There has been much research into this condition, and a variety of causes have been suggested (immunological, endocrine, muscoskeletal, neurological etc), but no single factor has been identified as the cause of this condition (which is known to affect all social classes, ages and ethnic groups) although there is often a viral trigger, probably associated with an enterovirus.

The condition affects the central nervous system and the immune system, varying greatly in both severity and duration of the illness for the sufferer. Since the symptoms experienced by ME sufferers are similar to other illnesses, such as gastric disorders, MS, and fibromyalgia, this can delay a formal diagnosis being given.

The 25% ME Group do not offer specific medical advice to individuals on what treatment(s) may or may not be suitable to meet individual(s) needs.
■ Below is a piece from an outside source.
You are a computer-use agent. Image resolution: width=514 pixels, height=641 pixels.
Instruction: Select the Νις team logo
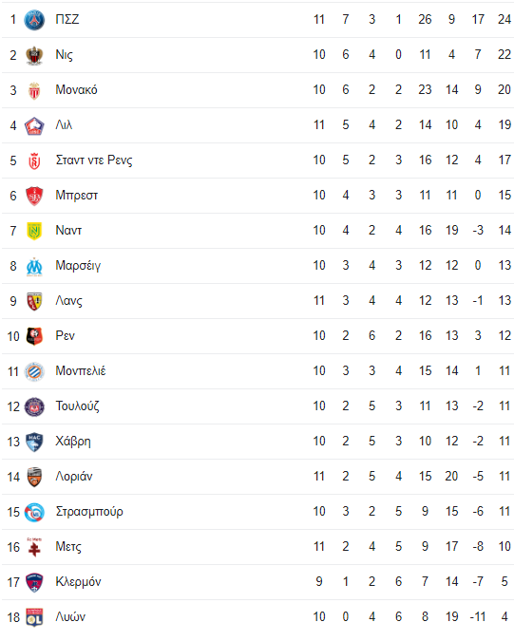[34, 55]
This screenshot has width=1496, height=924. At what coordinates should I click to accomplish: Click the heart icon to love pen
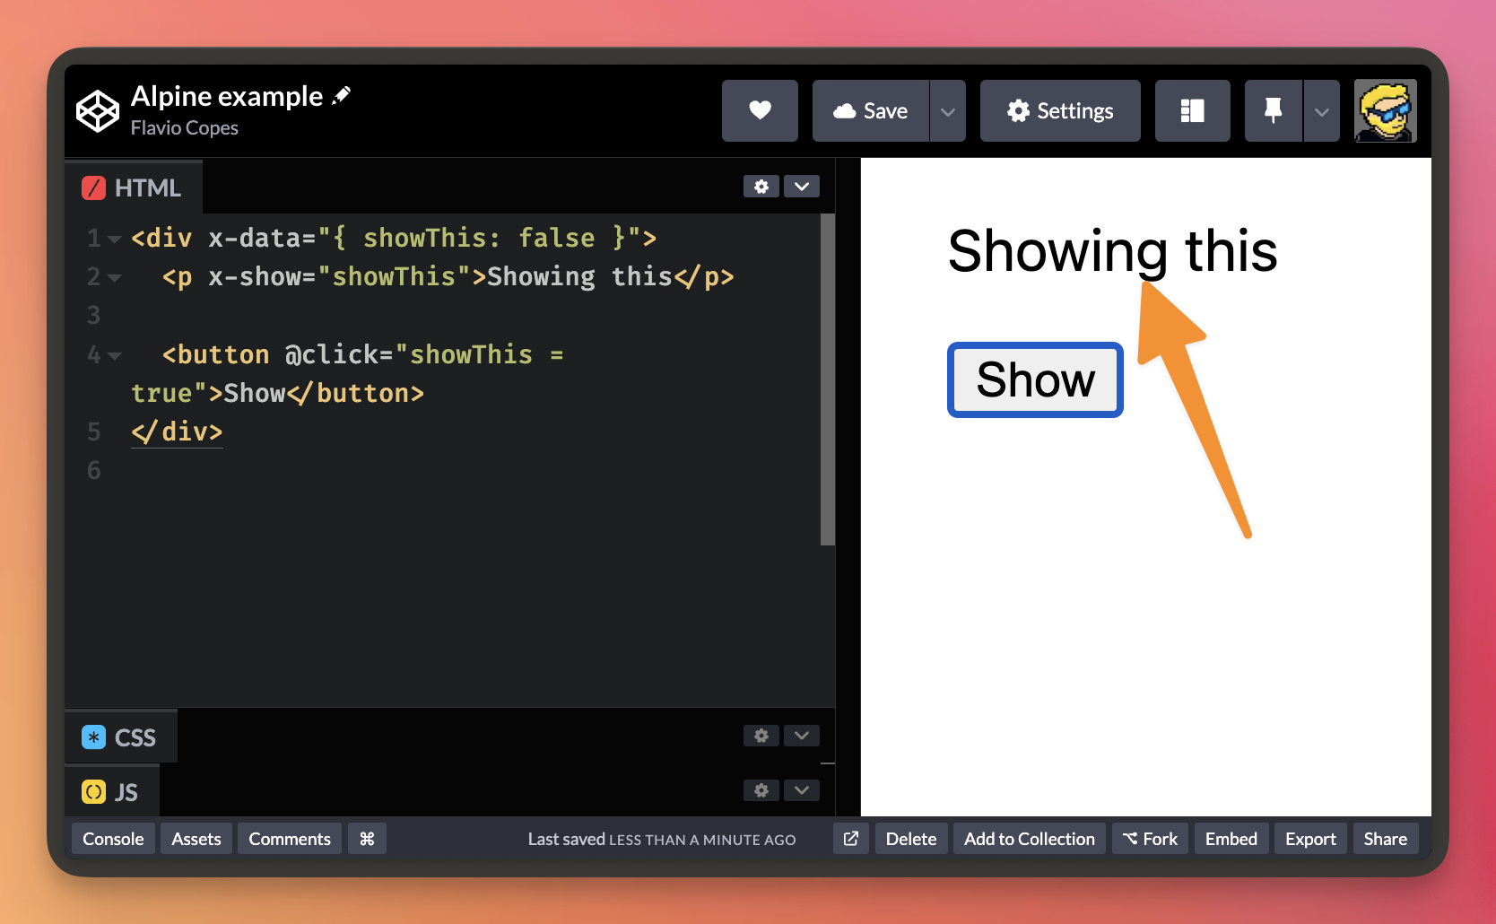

We as a group accept and recognise that what works for some does not work for others.

We would also stress that any advice or information which we are able to provide, should not be considered or interpreted to mean that we support any one form of treatment, nor do we advocate that any advice or information provided be substituted for information and/or guidance provided by your GP or any other medical specialist.